The Creator and Influencer Council of the Philippines (CICP), an organization of social media content creators that include bloggers and video bloggers, has said it is open to a dialog with the Bureau of Internal Revenue to tackle the tax agency’s issuance of a memorandum that reminded social media influencers of their tax obligations.
In a statement Friday, CICP said it commended the BIR in issuing the circular as it gave a general overview of all the tax rules and regulations applicable to the members of its organization.
“Furthermore, the said circular provides information as to how our members could benefit from certain tax treaties between the Philippines and its partner countries. Ultimately, this information will help our members in avoiding double taxation,” CICP said.
CICP acknowledged that payment of taxes was the lifeblood of the government and allowed it to provide necessary services especially in these uncertain times.
“As such it is imperative among us, as citizens, to do our part by paying proper taxes. We view the circular as an opportunity to exemplify the importance we give to paying taxes, and show others that we view it as a patriotic duty that any responsible citizen should fulfill,” it said.
But it hopes the BIR will soon introduce certain mechanisms that will ease the burden of tax compliance by using these digital platforms, not only for the benefit of the Influencers, but also for the benefit of all taxpayers.
“We would be happy to dialogue with the Bureau about these initiatives,” CICP said.
CICP further said it is now crafting a Code of Ethics centered around content standards, fair dealing, transparency, social responsibility and compliance with law.
“For this, we are thankful for the BIR in giving this opportunity not only for us to promote the organization’s core values, but also for us to show that we are doing our part as responsible citizens of this country,” it said.
Earlier this week, Finance Undersecretary Antonette Tionko said the Finance Department was looking at an undetermined amount of tax to be generated from the so-called “social media influencers” who are making money through online content.
The BIR defines social media influencers as those generating income for services as bloggers and video bloggers on social media sites such as YouTube, Facebook, Instagram, Twitter, TikTok, Reddit, and Snapchat. Full story on manilastandard.net.

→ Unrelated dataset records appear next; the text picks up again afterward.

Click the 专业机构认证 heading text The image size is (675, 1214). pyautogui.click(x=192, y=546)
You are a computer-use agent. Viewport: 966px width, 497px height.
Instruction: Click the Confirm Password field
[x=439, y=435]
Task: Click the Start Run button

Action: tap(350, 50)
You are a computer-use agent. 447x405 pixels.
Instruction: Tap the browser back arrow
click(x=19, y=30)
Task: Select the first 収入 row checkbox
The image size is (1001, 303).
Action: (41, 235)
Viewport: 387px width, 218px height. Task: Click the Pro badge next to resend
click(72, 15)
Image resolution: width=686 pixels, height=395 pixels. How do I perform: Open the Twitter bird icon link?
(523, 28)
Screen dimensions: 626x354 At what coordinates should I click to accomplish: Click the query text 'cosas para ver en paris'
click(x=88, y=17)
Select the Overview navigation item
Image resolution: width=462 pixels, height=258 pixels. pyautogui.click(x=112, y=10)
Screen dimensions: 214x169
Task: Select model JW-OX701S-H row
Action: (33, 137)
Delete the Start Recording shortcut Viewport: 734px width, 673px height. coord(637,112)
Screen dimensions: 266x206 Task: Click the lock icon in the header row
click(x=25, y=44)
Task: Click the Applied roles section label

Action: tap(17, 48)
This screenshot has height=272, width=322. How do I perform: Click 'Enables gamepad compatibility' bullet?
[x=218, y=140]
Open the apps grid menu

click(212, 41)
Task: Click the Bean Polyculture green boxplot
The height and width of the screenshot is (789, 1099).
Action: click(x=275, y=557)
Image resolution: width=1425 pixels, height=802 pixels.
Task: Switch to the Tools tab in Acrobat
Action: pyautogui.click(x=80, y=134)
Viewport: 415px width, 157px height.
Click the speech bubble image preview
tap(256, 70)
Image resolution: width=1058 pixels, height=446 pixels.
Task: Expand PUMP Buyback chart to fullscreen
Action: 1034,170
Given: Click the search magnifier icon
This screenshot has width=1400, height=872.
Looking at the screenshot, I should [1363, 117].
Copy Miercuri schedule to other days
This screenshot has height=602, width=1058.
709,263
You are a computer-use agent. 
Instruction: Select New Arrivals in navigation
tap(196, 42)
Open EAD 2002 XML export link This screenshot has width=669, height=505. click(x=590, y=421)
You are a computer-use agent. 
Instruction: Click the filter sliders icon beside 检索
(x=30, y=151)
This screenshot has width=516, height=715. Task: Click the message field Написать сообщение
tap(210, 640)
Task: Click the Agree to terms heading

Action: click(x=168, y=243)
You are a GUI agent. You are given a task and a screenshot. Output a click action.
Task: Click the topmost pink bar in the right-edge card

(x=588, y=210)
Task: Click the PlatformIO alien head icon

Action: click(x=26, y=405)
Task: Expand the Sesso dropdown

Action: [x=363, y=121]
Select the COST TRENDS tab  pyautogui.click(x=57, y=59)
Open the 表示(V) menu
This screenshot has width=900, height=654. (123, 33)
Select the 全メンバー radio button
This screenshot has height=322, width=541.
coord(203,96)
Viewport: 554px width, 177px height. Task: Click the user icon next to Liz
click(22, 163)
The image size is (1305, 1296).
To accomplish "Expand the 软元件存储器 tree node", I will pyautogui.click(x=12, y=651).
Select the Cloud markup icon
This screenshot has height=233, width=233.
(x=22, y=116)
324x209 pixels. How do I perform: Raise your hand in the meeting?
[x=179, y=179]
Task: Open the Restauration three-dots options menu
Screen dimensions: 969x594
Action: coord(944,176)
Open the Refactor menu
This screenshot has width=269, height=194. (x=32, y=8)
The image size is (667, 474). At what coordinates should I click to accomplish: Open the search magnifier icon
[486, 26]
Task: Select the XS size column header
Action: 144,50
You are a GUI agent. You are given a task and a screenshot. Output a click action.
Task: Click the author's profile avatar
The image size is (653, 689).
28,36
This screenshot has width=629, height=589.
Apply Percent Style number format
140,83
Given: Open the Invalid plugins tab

“That is one of the measures we are adopting because that is the sector that I don’t know if they pay tax. We can check now when we ask them to register with the BIR. They can do it online. We are trying to make it easy for the local online sellers and people with transactions online by making registrations online also,” Tionko said.
When asked how much taxes could be captured from the social media influencers, Tiokno said the BIR was currently studying it.
“We will know once they register. The other way to do it is to look at their counterparties, to audit their counterparties, like the ones that advertise and all that. You can see the match, that is the way to do it. Hopefully when they register, we will get the number,” Tionko said.
Last Monday, the BIR issued a memorandum reminding social media influencers of their tax obligations.
Signed by BIR Commissioner Caesar Dulay, it was issued to inform social media influencers of their tax obligations and the possible consequences for not paying them.
“There are also reports that they are not registered with the BIR or are registered under different tax types or line of business but are also not declaring from social media platforms for tax purposes,” the memorandum read.
“Whatever may be the reasons, it is now the most opportune time to discuss the tax obligations of these social media influencers,” it said.
Social media influencers are also liable for income tax and percentage or value-added tax.
The BIR also said social media influencers are classified for tax purposes as self-employed persons engaged in trade or business as sole proprietors.
Further, the bureau cited Section 23 of the National Internal Revenue Code of 1997, which indicates that “citizens of the Philippines residing therein and domestic corporations shall be taxable on all income derived from sources within and without the Philippines.”
Apart from income tax, BIR said online content creators are also liable for business tax.
BIR said self-employed individuals whose gross sales or gross receipts and other non-operating income did not exceed the VAT threshold of P3,000,000 shall have the option to avail themselves of the 8 percent tax on gross sales or gross receipts and other non-operating income.
Meanwhile, social media influencers are allowed to deduct all ordinary and necessary expenses paid during the taxable year.
These include development, management, operation and conduct of the trade, business or exercise of profession.
For example, YouTubers may deduct the expenses from their gross income including film expenses, computer equipment, subscription and software licensing fees, internet and communication expenses, and office supplies, among others.
Those who do not pay taxes will be liable for attempting to evade or defeat tax, which imposes a fine of P500,000 to P10 million and detention of not less than six years but not more than 10 years.
Failure to pay taxes may also be a violation of Section 255 of NIRC, which imposes at least P10,000 fine and imprisonment of not less than one year but not more than 10 years.
Aside from this, the BIR also advised its offices to conduct “full-blown tax investigation” against social media influencers residing within their respective jurisdictions.